§ DATA EXTRACT:
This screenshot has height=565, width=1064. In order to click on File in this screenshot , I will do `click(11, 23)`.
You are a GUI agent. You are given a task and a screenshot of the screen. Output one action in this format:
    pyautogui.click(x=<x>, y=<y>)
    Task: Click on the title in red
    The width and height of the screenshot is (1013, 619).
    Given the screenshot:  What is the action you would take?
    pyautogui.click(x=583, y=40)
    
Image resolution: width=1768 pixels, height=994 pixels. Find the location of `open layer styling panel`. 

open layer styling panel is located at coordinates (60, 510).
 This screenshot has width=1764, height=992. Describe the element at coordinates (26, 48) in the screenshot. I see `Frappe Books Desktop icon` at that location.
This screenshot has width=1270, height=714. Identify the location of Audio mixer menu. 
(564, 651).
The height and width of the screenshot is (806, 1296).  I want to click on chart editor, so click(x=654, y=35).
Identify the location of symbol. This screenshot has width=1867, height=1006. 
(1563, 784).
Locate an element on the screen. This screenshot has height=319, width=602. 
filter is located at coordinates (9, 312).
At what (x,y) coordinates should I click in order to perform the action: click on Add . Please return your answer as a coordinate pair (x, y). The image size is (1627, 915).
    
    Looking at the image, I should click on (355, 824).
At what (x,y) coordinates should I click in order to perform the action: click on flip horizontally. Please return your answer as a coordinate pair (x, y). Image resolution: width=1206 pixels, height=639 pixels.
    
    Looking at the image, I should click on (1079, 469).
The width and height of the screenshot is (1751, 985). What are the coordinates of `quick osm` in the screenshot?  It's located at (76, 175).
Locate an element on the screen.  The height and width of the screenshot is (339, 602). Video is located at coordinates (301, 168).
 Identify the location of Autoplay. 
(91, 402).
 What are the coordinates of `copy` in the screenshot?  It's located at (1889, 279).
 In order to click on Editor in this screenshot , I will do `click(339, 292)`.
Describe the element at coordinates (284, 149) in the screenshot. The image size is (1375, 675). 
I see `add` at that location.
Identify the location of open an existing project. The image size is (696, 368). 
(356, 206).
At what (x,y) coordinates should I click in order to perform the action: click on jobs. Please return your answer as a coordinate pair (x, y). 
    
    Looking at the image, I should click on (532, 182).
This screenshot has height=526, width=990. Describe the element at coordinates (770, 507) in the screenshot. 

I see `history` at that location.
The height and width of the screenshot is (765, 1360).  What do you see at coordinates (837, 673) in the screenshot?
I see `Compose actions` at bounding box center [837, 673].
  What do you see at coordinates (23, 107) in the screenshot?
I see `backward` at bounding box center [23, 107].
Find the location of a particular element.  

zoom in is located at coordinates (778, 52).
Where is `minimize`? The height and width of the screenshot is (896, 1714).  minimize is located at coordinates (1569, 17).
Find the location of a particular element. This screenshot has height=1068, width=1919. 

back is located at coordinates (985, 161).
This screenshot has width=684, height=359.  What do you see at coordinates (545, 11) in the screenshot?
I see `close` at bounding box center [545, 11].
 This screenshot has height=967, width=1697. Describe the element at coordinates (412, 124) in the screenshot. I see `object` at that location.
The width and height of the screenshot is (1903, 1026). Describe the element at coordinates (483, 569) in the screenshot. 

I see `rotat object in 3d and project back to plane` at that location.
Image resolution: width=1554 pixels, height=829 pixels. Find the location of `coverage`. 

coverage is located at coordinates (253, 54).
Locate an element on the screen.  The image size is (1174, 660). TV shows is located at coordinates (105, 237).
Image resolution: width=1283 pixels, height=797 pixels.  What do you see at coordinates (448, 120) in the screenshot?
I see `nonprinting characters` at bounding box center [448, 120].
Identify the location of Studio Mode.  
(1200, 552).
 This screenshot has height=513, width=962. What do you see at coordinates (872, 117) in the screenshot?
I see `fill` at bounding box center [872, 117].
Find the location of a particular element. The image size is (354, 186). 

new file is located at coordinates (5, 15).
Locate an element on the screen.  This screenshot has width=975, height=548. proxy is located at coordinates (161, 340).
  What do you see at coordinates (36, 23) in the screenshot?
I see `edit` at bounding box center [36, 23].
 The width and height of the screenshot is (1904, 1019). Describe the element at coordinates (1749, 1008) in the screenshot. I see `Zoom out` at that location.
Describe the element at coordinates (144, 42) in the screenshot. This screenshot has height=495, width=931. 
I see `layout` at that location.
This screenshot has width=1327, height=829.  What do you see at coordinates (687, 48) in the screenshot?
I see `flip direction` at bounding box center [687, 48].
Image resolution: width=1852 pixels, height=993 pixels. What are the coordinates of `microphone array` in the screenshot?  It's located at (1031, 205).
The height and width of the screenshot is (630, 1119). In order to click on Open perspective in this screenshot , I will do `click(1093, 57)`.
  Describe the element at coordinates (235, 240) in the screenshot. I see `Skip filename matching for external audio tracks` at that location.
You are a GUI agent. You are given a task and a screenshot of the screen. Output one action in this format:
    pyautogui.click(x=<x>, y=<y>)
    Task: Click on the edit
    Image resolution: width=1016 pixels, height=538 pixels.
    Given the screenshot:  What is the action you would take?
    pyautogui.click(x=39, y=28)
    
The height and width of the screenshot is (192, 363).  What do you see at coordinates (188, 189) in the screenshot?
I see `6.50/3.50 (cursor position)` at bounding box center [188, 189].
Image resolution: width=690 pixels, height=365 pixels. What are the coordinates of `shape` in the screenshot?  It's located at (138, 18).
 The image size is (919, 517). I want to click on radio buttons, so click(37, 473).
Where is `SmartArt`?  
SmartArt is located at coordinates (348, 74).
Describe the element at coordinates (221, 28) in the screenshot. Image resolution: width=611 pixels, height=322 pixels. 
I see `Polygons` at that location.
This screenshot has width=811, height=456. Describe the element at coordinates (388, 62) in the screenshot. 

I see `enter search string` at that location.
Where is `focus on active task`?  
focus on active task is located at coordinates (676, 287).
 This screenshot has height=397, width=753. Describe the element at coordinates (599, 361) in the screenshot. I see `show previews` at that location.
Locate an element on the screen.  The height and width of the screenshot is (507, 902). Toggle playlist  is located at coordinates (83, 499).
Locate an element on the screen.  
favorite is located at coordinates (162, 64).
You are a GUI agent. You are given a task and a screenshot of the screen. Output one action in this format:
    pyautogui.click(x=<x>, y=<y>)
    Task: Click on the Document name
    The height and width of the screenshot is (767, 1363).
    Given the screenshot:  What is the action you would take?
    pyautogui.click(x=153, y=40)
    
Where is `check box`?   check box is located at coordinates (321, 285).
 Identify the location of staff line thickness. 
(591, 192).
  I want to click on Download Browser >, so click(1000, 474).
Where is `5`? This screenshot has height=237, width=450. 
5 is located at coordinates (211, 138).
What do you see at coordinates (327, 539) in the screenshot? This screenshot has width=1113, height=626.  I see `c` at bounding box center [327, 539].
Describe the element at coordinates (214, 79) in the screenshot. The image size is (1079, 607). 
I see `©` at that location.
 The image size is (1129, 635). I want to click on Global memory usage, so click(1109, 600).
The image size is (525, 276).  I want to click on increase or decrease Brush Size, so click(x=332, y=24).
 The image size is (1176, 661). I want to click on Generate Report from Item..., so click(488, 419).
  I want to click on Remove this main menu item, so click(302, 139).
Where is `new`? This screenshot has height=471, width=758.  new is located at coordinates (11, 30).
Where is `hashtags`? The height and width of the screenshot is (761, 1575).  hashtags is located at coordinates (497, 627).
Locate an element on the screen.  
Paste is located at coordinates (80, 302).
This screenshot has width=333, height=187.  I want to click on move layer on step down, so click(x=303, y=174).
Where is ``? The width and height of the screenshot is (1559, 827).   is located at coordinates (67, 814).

§ EXERCISE DIRECTIONS: Echo the lines of the material from the one containing "The height and width of the screenshot is (630, 1119)." through the one containing "pyautogui.click(x=39, y=28)", inclusive.

§ FULL ANSWER:
The height and width of the screenshot is (630, 1119). In order to click on Open perspective in this screenshot , I will do `click(1093, 57)`.
  Describe the element at coordinates (235, 240) in the screenshot. I see `Skip filename matching for external audio tracks` at that location.
You are a GUI agent. You are given a task and a screenshot of the screen. Output one action in this format:
    pyautogui.click(x=<x>, y=<y>)
    Task: Click on the edit
    Image resolution: width=1016 pixels, height=538 pixels.
    Given the screenshot:  What is the action you would take?
    pyautogui.click(x=39, y=28)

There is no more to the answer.